All these Seattle-ites crowded around our table (my daughter-in-law made these up-scale signs, and insisted I shave and wear clean clothes), and were wowed - "Seven different kinds of garlic? You've got to be kidding!" "Now would this ‘Sicilian Blue’ be good for making pesto"? (even my Salt-Spring-based garlic sold well!). And it was kind of fun, and exciting to be selling out - all that money! We were tempted to go out on the town and pay $25 for a fancy organic meal!) - but it was weird, not knowing anyone. The community connection was gone, even while the economics dramatically improved.

I don't know what the answer is, but I do believe that whatever corporate domination of globalization means, "farmer's markets" all over the world are the opposite.

8/28. Ann Jarnet writes:
Boy, Robert, you are in fine form this morning.

From reading your thoughts on farmers' markets, I went a bit further into my heart as to why buying organic food is so important to me (as well as buying from local producers). Naturally, there's the health aspect, and I think this is really important. However, there is one particular reason why I do it - it's because I can. I know this may sound arrogant, but I don't mean it that way. What I do mean is that I am privileged to have the means to spend $4.99 on a broccoli in wintertime from the organic farmers' market when it's $1.49 at Safeway. I don’t have three children to support on minimum wage and no one is deprived if I spend that extra $3.50 on the vegetable. Which means I feel that I have an obligation to do this: to support farmers so that they can earn a decent wage and maybe get away from living on the edge; to join those who are mobilized to support farmers and increase the demand for such produce; to participate in a mindfulness about how we feed ourselves and become "solidaire avec la nature".

(Greenway had said):
The "handing over" of lovingly grown food to fellow community members is an incredible experience ....

Ann here:
That's exactly how I was feeling when I described how the Belmadani family presents their food in their stall. I feel the love coming through those vine-leaf lined baskets, and how either of them takes each individual zucchini and places it gently in my bag. Even though I am paying for it, it feels like a gift. I've asked them if I can interview them during the winter about this kind of thing and its relationship to environmental education. They've agreed (oooooooooo I am so excited about this).

One of the things I like most about the organic farmers' market (far from where I live so I only visit occasionally) is that there is no competition. They work together, so that not all of them are bringing corn. There's the corn guy and the herb woman and then the root vegetable family and "I-have-20-varieties-of-potato" guy who is right next to the strawberry person - very little overlap. Customers make the rounds and everyone gets a bit of each customer's money.

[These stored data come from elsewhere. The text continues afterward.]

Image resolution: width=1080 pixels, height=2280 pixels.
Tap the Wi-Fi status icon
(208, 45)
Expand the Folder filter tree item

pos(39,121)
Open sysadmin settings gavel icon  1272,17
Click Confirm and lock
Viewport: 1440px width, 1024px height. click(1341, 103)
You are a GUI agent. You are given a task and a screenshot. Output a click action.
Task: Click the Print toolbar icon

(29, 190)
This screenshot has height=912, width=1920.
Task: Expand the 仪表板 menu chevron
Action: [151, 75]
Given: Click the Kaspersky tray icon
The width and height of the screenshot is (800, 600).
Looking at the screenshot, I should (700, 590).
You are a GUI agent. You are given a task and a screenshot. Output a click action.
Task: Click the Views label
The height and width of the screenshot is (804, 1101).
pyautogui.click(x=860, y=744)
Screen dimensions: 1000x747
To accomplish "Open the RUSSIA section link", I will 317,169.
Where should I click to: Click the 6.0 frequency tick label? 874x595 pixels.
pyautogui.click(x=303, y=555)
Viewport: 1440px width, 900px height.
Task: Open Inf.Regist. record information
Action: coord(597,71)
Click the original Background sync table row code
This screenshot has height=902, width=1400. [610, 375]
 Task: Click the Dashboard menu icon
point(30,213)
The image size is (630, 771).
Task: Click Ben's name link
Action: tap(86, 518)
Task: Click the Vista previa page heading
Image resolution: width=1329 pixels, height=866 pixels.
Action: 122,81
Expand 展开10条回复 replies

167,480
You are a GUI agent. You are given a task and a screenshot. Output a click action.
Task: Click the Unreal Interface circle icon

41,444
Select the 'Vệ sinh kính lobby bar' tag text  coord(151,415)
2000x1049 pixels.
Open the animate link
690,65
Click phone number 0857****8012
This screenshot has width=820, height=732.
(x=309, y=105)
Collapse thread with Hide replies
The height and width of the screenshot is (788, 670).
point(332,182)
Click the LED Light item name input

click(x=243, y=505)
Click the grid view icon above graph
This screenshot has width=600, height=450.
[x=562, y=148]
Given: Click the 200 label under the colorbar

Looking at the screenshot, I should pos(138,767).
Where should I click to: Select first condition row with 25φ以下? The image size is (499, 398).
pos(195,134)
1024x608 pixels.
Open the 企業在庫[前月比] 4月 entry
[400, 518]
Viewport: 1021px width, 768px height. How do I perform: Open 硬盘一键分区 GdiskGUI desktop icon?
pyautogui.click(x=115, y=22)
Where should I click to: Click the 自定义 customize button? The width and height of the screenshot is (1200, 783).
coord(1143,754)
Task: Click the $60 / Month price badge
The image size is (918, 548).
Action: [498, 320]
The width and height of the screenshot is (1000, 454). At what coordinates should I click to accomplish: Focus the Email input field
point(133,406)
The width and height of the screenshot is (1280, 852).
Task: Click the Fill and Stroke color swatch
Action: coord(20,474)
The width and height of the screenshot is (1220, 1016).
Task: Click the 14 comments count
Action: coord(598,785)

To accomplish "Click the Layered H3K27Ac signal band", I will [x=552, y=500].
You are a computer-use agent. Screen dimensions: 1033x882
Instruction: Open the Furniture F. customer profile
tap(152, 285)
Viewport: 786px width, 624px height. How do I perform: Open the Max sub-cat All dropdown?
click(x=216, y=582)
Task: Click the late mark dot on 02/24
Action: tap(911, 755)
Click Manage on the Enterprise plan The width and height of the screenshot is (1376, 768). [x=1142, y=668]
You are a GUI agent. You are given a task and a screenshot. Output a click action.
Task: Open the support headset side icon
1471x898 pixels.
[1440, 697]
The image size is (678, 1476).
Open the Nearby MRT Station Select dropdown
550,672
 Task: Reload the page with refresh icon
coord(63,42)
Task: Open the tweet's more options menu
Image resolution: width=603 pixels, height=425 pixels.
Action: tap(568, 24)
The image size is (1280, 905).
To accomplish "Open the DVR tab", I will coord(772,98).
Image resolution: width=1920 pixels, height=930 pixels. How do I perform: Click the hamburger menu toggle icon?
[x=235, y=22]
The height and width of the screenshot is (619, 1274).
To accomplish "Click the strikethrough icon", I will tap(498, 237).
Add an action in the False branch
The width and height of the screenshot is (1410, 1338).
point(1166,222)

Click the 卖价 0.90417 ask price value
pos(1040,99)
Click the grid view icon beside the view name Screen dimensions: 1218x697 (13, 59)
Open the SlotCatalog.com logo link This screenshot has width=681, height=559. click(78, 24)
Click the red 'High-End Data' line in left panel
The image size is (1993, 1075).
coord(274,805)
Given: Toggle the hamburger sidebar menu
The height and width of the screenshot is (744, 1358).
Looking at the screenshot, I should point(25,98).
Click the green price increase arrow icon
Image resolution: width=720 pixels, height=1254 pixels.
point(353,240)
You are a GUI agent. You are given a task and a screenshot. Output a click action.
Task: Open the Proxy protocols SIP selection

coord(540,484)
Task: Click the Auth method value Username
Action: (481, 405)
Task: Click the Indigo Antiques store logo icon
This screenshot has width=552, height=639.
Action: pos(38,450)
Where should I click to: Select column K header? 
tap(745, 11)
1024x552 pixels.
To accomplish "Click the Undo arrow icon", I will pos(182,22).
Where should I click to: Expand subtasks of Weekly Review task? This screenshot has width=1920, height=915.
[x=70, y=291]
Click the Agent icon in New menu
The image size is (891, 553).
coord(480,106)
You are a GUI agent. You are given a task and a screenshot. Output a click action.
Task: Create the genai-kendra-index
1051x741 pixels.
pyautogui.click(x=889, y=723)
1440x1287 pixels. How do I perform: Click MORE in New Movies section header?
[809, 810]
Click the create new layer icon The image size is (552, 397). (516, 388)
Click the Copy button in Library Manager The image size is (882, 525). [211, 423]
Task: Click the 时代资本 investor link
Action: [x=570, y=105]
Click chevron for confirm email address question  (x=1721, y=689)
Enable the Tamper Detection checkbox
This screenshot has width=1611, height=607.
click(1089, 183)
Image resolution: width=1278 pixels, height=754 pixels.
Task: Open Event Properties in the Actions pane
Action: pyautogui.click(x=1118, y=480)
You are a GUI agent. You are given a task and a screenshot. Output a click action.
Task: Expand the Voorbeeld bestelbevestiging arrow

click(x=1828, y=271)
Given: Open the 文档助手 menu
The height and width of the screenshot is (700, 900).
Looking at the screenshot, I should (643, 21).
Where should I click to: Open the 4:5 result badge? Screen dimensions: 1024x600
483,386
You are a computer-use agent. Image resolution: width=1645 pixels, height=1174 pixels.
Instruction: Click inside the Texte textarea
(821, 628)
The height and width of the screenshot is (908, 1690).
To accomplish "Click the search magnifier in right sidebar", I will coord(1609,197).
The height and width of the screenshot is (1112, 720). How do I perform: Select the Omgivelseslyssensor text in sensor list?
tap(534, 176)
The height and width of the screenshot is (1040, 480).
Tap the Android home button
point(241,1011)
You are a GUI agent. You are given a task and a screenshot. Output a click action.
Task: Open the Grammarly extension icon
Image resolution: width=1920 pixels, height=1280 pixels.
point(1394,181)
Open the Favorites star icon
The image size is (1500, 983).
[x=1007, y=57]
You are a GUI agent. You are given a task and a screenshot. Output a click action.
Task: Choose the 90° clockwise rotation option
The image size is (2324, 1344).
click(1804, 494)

There's an air about the place. People look contented when they carry their baskets and bags back to their bikes or cars. You can almost detect an energy which says, "I can't wait to get home and make something with this" (which is not, not, not the air I detect when I go to the supermarket!).

(Robert went on to say):
But carrots? for, say $1.50 a bunch, when Safeway sells them at, say, 69 cents a bunch? Garlic, at $6 a pound, when the pesticide-laden tiny bulbs in California go for $2 a pound?

Ann again:
Yes, but these are the same people who would go out of their way to buy "GAP" garments for their kids, instead of at K-Mart.
It's ok to spend $75 on a Ralph Lauren polo shirt for a three-year old (go ahead and gasp those of you who would never consider doing this!) who will grow out of it quickly, or wreck it through playing on a swing-set. People feel the pressure of not being a K-mart parent, but haven't progressed to "Well, we're going to have to sacrifice on the fancy clothes so we can get some organic strawberries into your tummies".